From: Ostry, Michael E.; Wilson, Louis F.; McNabb, Harold S., Jr.; Moore, Lincoln M. 1988. A guide to insect, disease, and animal pests of poplars. Agric. Handb. 677. Washington, DC: U.S. Department of Agriculture. 118 p.

Contents

Importance

This insect sucks sap from leaves, branches, and trunks of Populus and various other tree species. Single trees or clumps of trees may become infested by a great number of scales, which kill shoots, branches, and occasionally the entire tree.

Look For:

• Dead and dying branches on trees.

• White to dirty gray, flattened, pear-shaped scales (one-eighth inch long) on the bark. Often in large numbers they appear as a whitish crust on branches and stems.

ASSIGNMENT A: According to the poplar pest guide, how long are the scales?
ASSIGNMENT B: Resume the poplar pest guide's scale insect entry from where it stops.

Collected data
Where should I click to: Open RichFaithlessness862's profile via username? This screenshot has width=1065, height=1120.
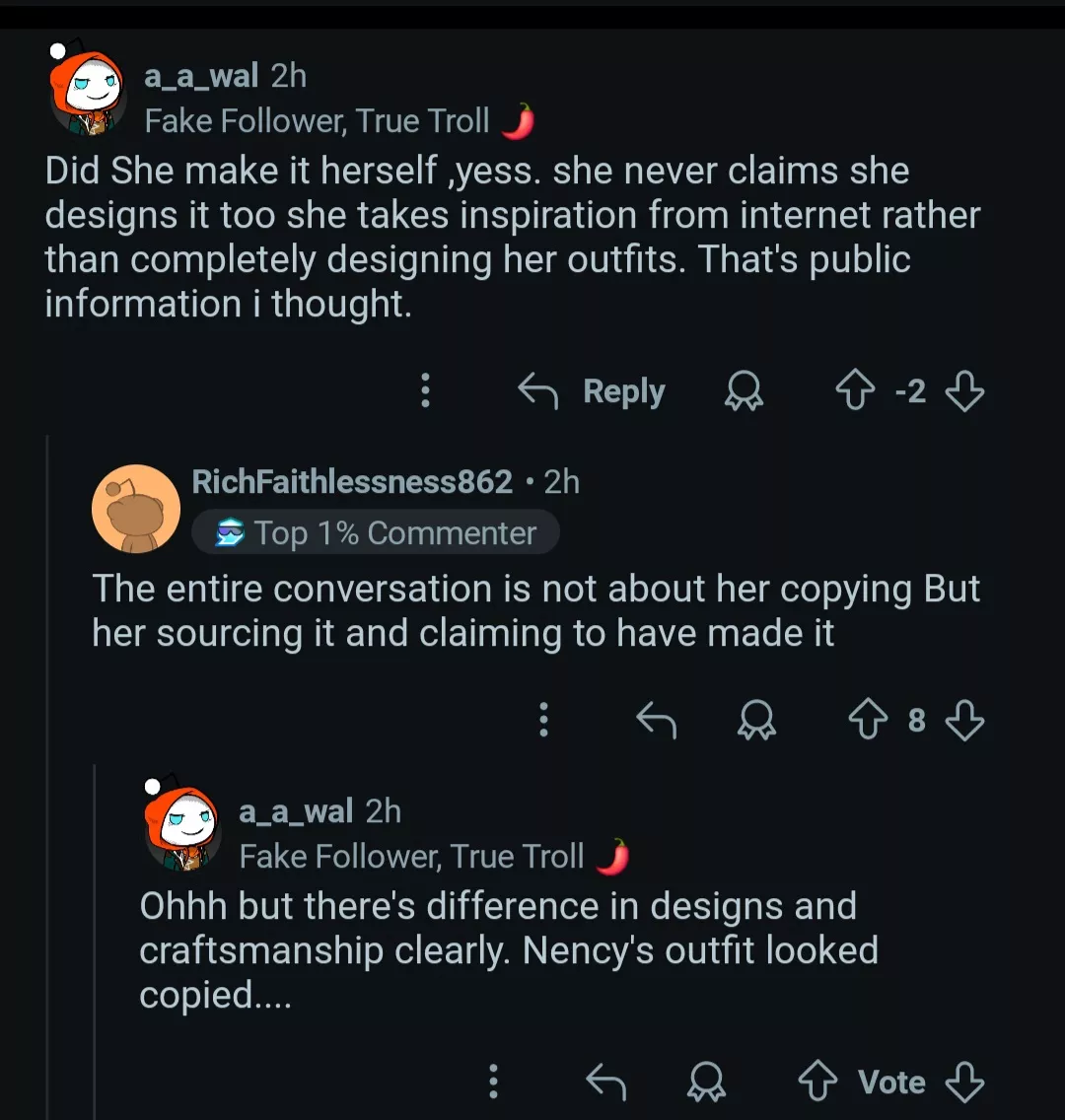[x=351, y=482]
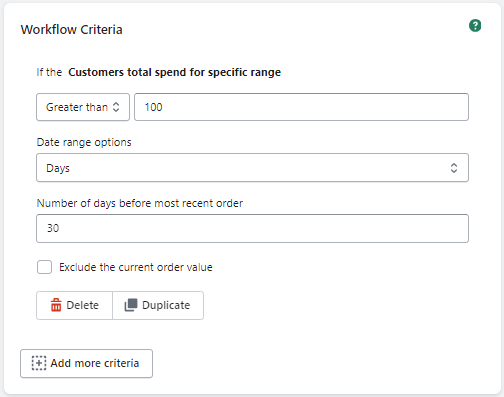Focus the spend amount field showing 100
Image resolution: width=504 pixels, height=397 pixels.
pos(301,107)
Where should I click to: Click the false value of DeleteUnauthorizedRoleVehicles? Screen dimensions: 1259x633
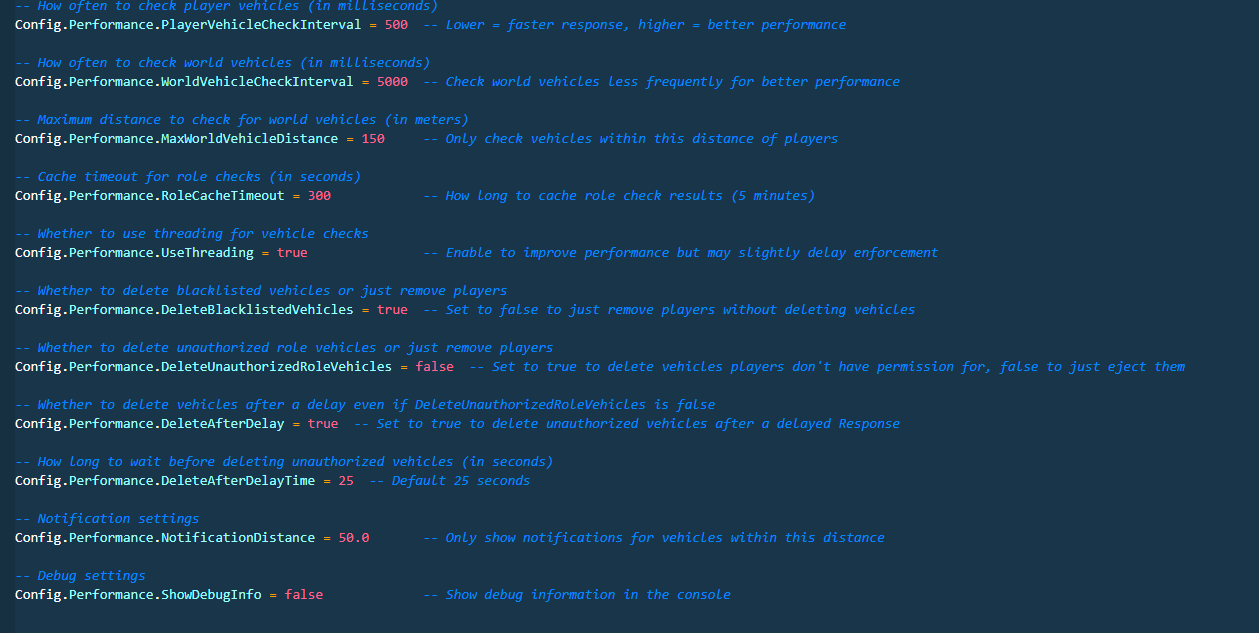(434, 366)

YOUR RESPONSE A: One-eighth inch long.

YOUR RESPONSE B:
Biology

Eggs overwinter beneath the female scale, and crawlers hatch in spring. Nymphs settle down on the bark and grow into adults by late summer.

Monitoring

Inspect trees for scales any time of the year. Scales will usually infest isolated trees or clumps of trees. Consider control only when 10 percent of the trees are heavily infested and many branches die.

Control

• Prune and destroy infested branches.

• Spray individual infested trees or stands for the crawlers with an insecticide recommended for scale insects.